The union struck Safeway's Vons and Pavilions stores Oct. 11 after talks on a new contract broke down, largely on the issue of employee contributions to health-care plans. Kroger Co., which owns Ralphs, and Albertsons Inc. locked out their workers shortly thereafter in a show of corporate solidarity.

The companies say they are facing cutthroat competition from nonunion discounters such as Wal-Mart Stores Inc. and that employees need to begin making contributions toward health insurance. Workers say they have been loyal to their companies for many years -- even though in many cases they are given only part-time hours -- because their health benefits are fully paid. Wages for supermarket clerks top out at $17.90 an hour. Baggers make as much as $7.40 an hour.

Shoppers seeking to avoid the picket lines continued to crowd markets untouched by the labor trouble Sunday.

At a Stater Bros. supermarket in Long Beach, Joanie Palazzolo counted herself lucky to find a parking space. Then she scored a rare shopping cart from a departing customer.

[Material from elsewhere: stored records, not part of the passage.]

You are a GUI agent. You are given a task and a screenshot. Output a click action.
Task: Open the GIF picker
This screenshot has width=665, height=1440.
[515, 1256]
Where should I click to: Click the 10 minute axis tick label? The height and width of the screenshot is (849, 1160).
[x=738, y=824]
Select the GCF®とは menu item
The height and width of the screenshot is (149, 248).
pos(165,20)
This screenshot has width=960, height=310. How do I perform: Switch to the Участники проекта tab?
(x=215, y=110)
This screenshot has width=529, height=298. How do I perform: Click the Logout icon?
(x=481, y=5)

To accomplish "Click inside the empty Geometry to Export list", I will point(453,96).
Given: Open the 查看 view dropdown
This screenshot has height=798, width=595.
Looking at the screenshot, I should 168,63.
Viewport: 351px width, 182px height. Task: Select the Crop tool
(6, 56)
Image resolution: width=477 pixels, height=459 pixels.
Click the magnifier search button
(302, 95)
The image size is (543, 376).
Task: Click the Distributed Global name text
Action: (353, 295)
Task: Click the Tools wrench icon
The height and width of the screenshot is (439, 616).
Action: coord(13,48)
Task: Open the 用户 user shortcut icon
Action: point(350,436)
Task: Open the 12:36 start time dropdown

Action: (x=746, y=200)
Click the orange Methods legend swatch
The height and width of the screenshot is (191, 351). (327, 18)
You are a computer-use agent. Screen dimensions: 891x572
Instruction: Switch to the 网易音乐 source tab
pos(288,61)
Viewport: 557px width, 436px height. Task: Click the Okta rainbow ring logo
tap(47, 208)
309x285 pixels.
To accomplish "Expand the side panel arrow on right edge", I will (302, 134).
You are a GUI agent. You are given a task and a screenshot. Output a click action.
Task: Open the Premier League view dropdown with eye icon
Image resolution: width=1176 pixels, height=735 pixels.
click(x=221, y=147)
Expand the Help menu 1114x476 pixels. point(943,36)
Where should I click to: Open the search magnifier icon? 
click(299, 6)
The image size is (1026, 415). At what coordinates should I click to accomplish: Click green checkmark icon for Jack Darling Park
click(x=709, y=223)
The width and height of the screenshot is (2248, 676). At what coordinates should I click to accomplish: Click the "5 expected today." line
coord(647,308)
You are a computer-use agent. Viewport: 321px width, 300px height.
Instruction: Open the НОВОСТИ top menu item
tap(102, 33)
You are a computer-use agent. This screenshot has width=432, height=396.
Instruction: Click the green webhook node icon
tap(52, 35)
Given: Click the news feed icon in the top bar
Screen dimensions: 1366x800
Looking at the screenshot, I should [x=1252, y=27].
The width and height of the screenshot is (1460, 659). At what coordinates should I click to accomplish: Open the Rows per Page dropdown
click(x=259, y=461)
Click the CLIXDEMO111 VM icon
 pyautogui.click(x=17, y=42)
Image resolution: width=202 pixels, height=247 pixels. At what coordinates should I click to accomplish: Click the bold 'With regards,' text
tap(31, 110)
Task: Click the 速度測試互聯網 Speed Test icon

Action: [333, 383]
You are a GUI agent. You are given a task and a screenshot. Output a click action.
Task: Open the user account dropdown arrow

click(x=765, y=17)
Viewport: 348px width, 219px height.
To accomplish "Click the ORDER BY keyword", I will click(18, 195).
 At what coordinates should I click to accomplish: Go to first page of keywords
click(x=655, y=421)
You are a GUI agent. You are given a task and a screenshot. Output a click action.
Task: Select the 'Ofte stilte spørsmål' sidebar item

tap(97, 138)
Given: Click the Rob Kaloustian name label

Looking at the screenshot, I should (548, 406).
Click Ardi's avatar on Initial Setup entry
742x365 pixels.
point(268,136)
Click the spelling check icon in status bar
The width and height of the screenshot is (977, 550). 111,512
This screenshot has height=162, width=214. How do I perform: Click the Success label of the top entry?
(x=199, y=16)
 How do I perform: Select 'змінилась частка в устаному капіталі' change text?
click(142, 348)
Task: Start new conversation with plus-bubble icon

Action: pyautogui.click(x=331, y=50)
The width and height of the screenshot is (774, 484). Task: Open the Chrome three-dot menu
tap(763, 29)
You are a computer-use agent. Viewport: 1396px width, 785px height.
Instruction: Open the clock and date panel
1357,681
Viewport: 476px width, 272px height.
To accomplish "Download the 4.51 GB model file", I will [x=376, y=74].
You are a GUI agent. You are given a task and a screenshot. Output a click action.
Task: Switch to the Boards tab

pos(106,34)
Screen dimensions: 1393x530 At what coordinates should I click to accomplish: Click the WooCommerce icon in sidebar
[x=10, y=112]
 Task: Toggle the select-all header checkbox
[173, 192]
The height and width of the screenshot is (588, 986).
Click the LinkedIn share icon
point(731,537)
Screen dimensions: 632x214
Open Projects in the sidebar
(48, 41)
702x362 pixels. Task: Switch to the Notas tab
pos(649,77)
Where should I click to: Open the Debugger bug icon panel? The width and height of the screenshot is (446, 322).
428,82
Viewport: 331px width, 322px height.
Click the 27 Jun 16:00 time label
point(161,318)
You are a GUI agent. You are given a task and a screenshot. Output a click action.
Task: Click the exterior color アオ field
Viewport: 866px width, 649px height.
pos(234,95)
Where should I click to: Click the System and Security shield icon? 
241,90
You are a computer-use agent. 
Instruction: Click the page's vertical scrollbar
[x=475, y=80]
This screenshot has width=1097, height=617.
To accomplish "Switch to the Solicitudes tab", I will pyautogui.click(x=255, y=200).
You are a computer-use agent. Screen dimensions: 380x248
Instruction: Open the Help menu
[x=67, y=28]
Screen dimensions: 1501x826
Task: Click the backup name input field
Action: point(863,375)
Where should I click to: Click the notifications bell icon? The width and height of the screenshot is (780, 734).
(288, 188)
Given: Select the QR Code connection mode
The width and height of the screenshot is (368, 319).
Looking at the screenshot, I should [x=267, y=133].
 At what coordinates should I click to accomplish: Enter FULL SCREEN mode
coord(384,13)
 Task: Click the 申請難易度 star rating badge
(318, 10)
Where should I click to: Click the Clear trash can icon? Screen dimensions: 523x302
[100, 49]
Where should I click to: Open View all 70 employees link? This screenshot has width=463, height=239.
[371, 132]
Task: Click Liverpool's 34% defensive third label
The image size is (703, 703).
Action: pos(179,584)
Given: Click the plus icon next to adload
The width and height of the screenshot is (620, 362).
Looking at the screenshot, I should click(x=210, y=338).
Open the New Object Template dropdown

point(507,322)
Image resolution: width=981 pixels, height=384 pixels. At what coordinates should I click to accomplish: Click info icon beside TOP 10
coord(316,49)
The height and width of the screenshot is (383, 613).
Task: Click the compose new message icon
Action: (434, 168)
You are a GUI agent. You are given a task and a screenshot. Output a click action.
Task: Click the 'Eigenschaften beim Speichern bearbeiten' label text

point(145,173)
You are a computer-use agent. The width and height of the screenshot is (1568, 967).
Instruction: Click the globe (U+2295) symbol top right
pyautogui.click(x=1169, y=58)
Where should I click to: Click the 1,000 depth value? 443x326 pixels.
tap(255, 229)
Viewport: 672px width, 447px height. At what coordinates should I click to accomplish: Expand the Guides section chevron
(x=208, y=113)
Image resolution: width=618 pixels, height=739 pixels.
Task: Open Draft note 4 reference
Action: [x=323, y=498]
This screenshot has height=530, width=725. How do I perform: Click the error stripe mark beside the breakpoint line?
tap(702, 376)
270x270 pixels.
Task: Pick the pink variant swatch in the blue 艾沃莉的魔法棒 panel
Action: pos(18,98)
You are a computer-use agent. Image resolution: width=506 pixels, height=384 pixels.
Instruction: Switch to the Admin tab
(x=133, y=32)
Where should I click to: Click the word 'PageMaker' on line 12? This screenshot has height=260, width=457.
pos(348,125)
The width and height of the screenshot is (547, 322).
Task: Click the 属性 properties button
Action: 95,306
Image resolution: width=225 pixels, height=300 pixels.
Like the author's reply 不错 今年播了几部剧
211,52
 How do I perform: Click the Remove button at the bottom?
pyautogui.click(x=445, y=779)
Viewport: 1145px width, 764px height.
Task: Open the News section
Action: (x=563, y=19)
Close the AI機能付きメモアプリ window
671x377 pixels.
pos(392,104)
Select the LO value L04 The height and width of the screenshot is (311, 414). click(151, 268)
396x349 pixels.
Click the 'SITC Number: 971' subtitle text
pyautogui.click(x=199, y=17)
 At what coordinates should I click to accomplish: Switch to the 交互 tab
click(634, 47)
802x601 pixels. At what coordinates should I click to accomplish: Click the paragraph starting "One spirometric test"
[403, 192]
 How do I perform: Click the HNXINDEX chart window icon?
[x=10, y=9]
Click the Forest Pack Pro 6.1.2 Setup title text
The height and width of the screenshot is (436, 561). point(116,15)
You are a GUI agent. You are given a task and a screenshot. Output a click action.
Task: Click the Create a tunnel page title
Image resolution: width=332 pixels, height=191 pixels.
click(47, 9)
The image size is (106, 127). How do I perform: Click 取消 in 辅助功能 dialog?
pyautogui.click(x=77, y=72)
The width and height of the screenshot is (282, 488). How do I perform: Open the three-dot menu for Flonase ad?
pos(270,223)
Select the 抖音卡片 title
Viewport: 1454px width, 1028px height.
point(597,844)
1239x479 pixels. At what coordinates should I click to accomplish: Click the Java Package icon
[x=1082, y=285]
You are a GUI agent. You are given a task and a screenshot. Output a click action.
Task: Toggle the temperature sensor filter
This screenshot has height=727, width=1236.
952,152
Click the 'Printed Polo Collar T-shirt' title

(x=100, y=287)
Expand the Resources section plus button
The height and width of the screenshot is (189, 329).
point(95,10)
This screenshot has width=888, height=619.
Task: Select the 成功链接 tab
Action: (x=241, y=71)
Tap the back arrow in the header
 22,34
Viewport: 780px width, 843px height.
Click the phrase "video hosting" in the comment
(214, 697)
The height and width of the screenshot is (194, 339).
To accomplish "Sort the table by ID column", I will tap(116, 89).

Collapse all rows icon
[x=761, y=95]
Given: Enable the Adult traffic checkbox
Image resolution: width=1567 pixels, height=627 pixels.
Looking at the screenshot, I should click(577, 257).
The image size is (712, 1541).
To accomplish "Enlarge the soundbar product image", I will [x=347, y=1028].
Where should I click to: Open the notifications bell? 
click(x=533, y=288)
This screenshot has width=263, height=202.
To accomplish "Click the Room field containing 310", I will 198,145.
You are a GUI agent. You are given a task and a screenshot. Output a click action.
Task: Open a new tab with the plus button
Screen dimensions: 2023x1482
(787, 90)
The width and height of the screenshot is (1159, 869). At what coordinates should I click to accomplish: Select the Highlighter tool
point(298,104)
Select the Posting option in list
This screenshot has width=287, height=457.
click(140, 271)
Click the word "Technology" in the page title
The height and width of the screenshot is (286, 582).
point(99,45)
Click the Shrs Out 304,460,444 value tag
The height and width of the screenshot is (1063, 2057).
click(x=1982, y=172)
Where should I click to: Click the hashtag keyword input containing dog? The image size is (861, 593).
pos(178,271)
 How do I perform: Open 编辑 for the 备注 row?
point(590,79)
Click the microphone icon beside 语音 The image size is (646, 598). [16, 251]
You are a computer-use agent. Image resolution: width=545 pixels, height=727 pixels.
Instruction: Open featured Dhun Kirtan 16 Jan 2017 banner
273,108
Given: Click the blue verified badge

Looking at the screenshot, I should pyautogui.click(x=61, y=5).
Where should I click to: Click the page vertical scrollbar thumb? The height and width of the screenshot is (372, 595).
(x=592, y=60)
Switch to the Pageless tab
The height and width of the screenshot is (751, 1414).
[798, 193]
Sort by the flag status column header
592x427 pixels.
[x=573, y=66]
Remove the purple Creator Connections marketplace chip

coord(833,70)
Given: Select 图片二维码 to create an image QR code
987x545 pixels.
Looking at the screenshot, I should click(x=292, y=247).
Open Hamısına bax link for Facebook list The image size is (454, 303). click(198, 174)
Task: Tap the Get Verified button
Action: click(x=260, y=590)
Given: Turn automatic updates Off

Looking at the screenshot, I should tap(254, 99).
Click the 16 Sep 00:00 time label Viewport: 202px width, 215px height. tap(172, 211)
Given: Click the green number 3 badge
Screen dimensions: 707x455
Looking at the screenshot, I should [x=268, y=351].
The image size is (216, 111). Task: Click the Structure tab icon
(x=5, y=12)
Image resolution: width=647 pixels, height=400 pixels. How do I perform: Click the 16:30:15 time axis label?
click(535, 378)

But when Palazzolo entered the store, her heart dropped.

Shoppers 20 deep jammed the aisles from the cash registers to the refrigerated shelves at the opposite end of the store. Clerks said it was busier than the day before Thanksgiving. Palazzolo said it was too much.

"I won't cross the picket line, but I am also not going to wait in line for 30 to 40 minutes," Palazzolo said as she backed up her sedan, yielding her precious parking space to another shopper. "I can purchase almost everything I need at Costco."

Others said they would bear the long lines.

"We will do this for at least a month, maybe longer," said Matt Ruiz of Seal Beach, as he stood 14 carts back in line at the Stater Bros. "The only thing that would cause us to change would be if we continue to hear stories about shoppers being abused by the strikers when they cross picket lines."

About three miles across town, at the Ralphs on Seal Beach Boulevard closer to Ruiz's home, fewer than a dozen shoppers were in the entire store despite advertised bargains such as a free dozen eggs and free 2-liter bottles of soda with a $15 purchase.

That Ralphs, one of the chain's newer stores, typically does $80,000 to $90,000 in business on a typical Sunday, its busiest day of the week, said Cindy Regan, the store's floral manager, as she walked the picket line out front.

Based on the volume of shoppers going through the doors on Sunday, she figured the store was doing about 20% of its normal business.

And those who were shopping weren't buying much.

Lucy Hunt of Rossmoor dashed in for special brands of laundry detergent and soy milk that she couldn't find at the Target next door, or at the unaffected Wild Oats and Trader Joe's stores in Long Beach.